***** Data for this task *****

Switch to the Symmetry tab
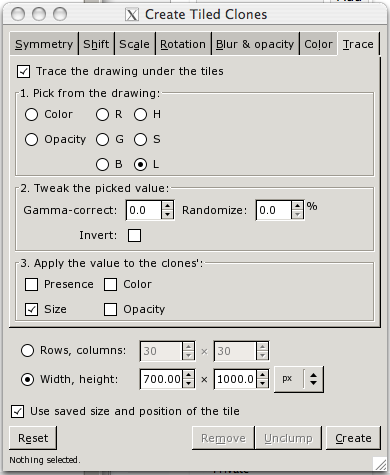Image resolution: width=390 pixels, height=475 pixels. click(44, 44)
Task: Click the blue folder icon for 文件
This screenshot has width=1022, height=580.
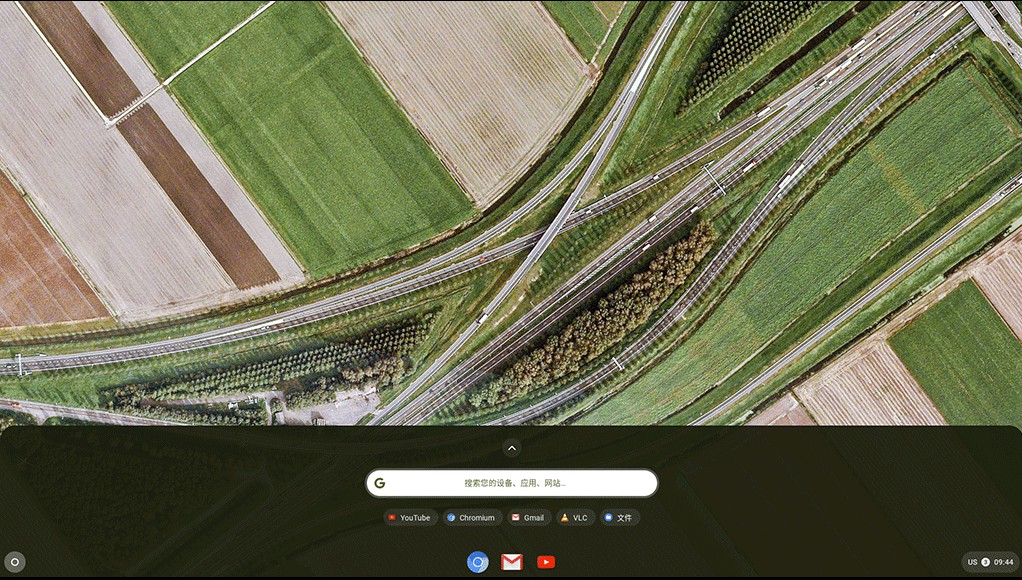Action: click(608, 518)
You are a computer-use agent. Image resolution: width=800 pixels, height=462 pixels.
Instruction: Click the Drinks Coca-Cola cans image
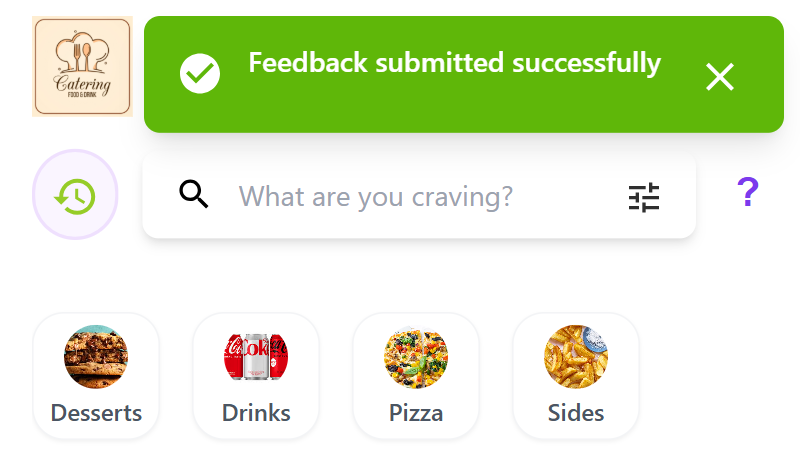[256, 356]
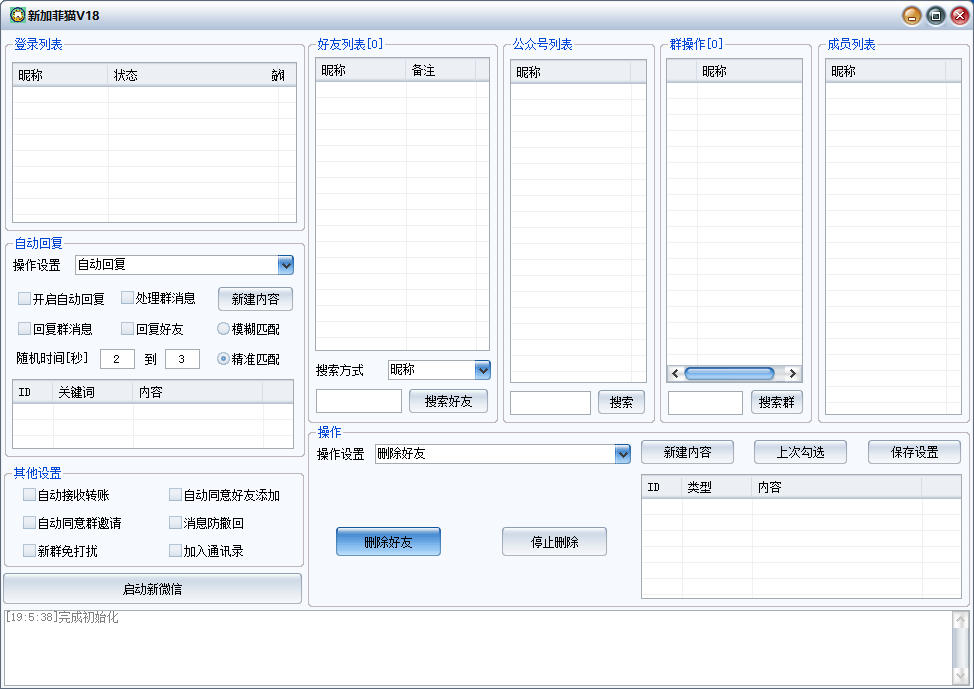Click the horizontal scrollbar in 群操作 list
Screen dimensions: 974x689
pyautogui.click(x=729, y=374)
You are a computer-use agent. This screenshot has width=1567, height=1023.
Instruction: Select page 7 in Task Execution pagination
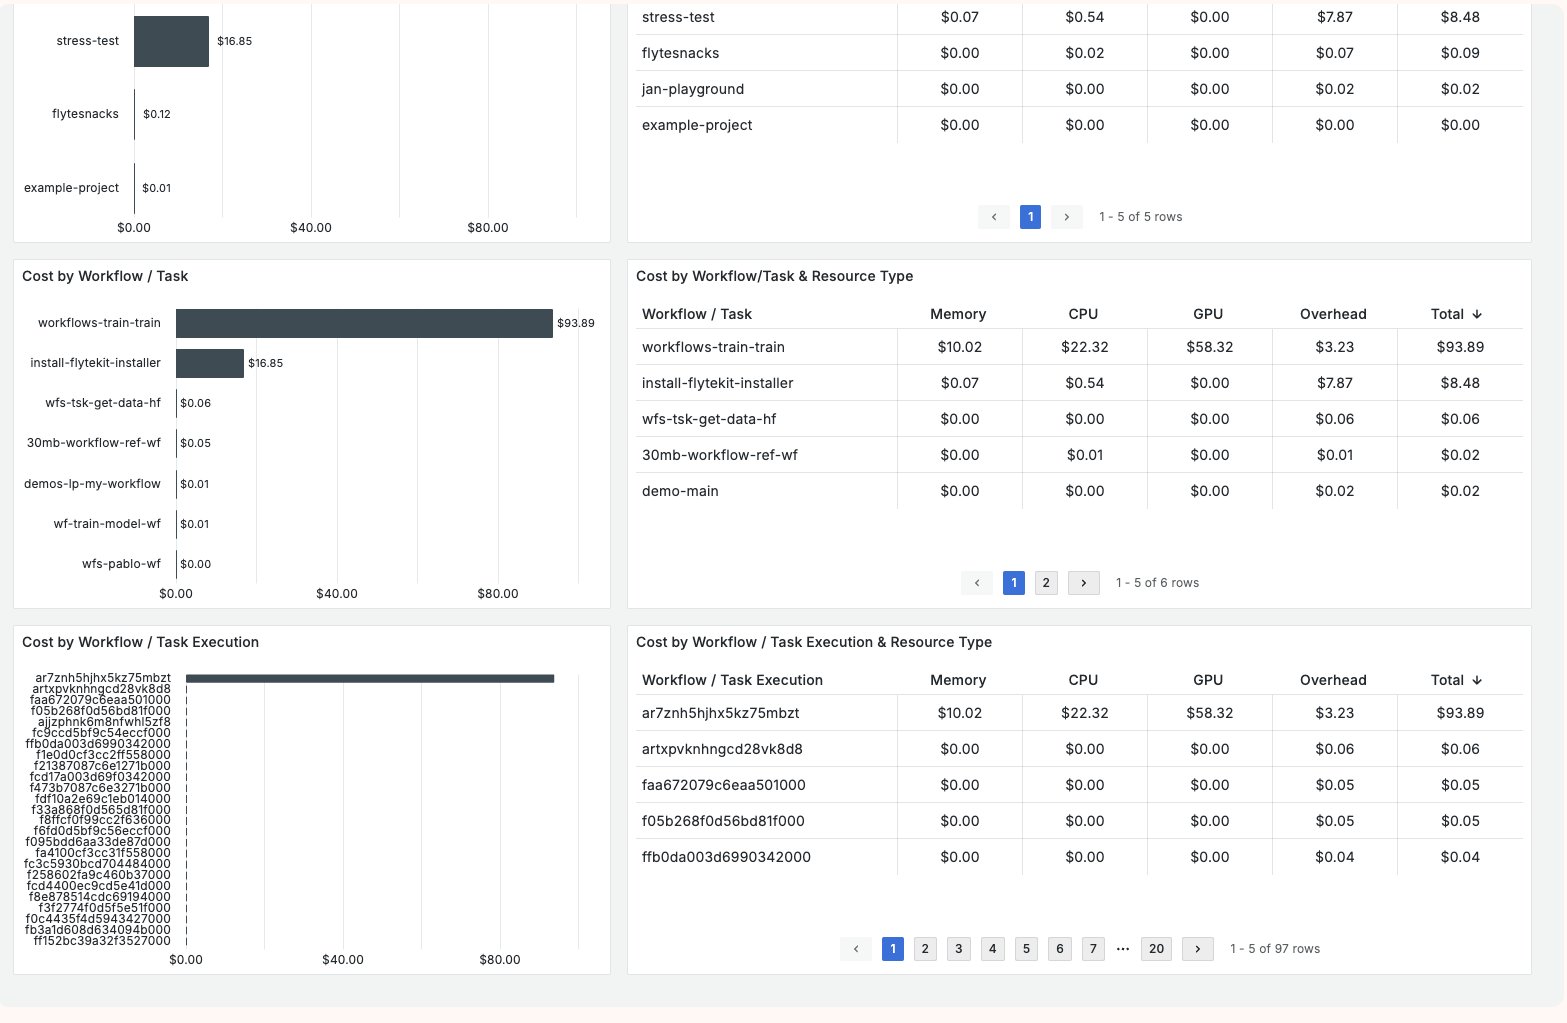point(1093,949)
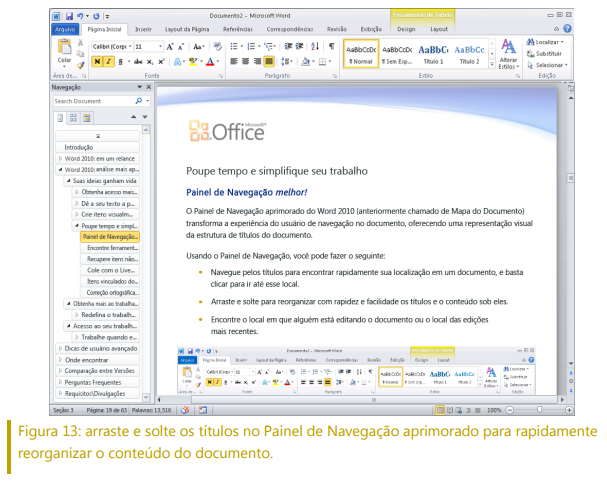Collapse the 'Suas ideias ganham vida' heading
Viewport: 607px width, 484px height.
pos(68,180)
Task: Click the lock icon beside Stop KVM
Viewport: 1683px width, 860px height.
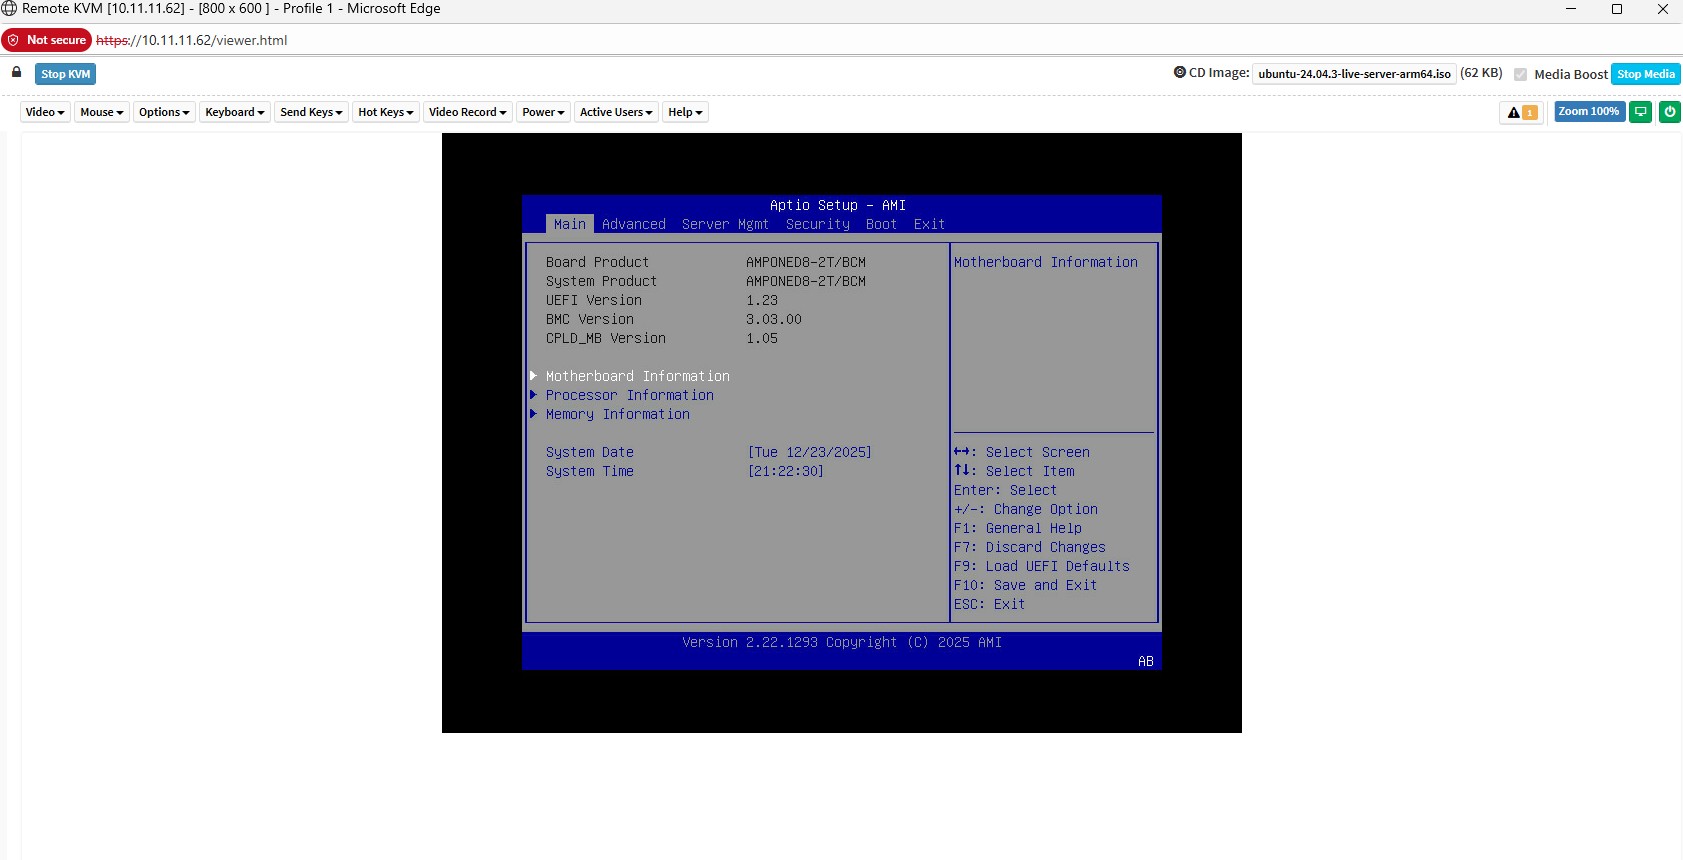Action: tap(16, 72)
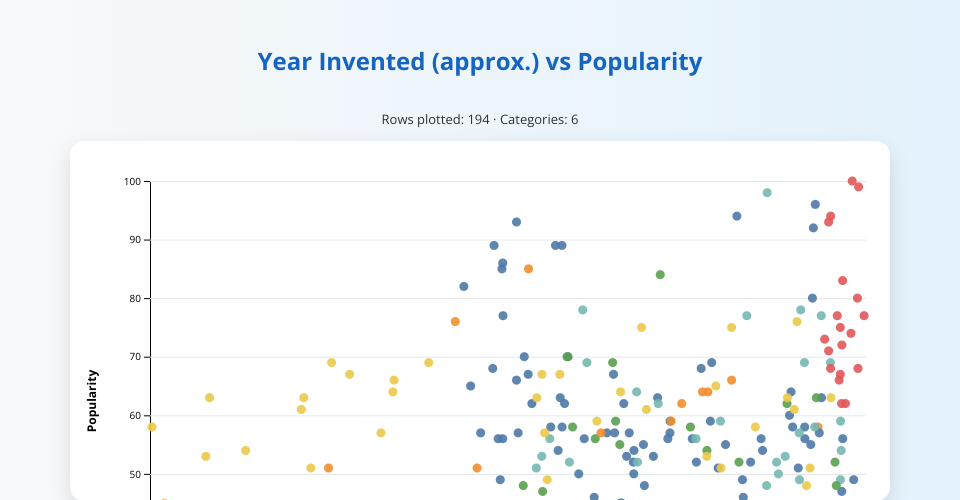This screenshot has height=500, width=960.
Task: Click the blue point at popularity 93
Action: (x=516, y=222)
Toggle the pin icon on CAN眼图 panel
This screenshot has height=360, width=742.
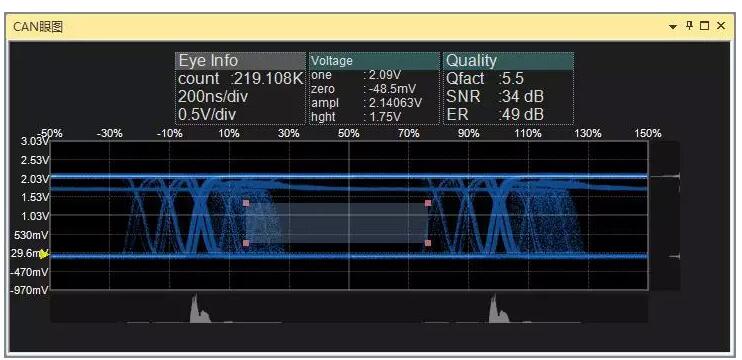click(x=689, y=26)
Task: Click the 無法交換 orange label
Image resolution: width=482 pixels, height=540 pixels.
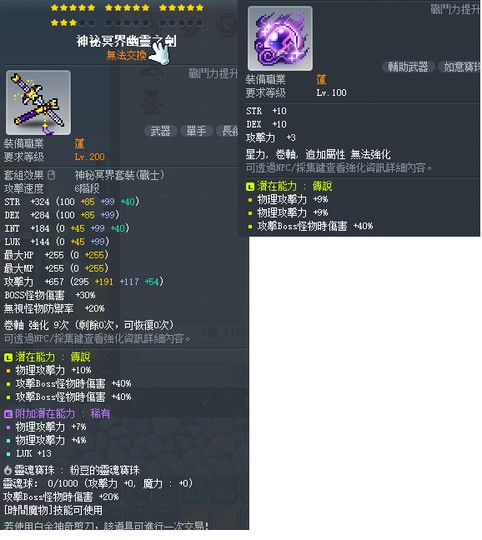Action: (126, 55)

*****

▶ Your objective: Could you transcribe every entry exactly, leaving out the pictures?

▶ Solution to the exercise:
Switch to the Symmetry tab
Image resolution: width=390 pixels, height=475 pixels. click(44, 44)
Task: Click the blue folder icon for 文件
This screenshot has width=1022, height=580.
Action: click(608, 518)
You are a computer-use agent. Image resolution: width=800 pixels, height=462 pixels.
Instruction: Click the Drinks Coca-Cola cans image
[256, 356]
Click the horizontal scrollbar in 群操作 list
Screen dimensions: 974x689
pyautogui.click(x=729, y=374)
You are a computer-use agent. This screenshot has width=1567, height=1023.
Instruction: Select page 7 in Task Execution pagination
point(1093,949)
Collapse the 'Suas ideias ganham vida' heading
Viewport: 607px width, 484px height.
pos(68,180)
Task: Click the lock icon beside Stop KVM
Viewport: 1683px width, 860px height.
Action: tap(16, 72)
This screenshot has height=500, width=960.
Task: Click the blue point at popularity 93
Action: (x=516, y=222)
Toggle the pin icon on CAN眼图 panel
This screenshot has height=360, width=742.
click(x=689, y=26)
Task: Click the 無法交換 orange label
Image resolution: width=482 pixels, height=540 pixels.
Action: (126, 55)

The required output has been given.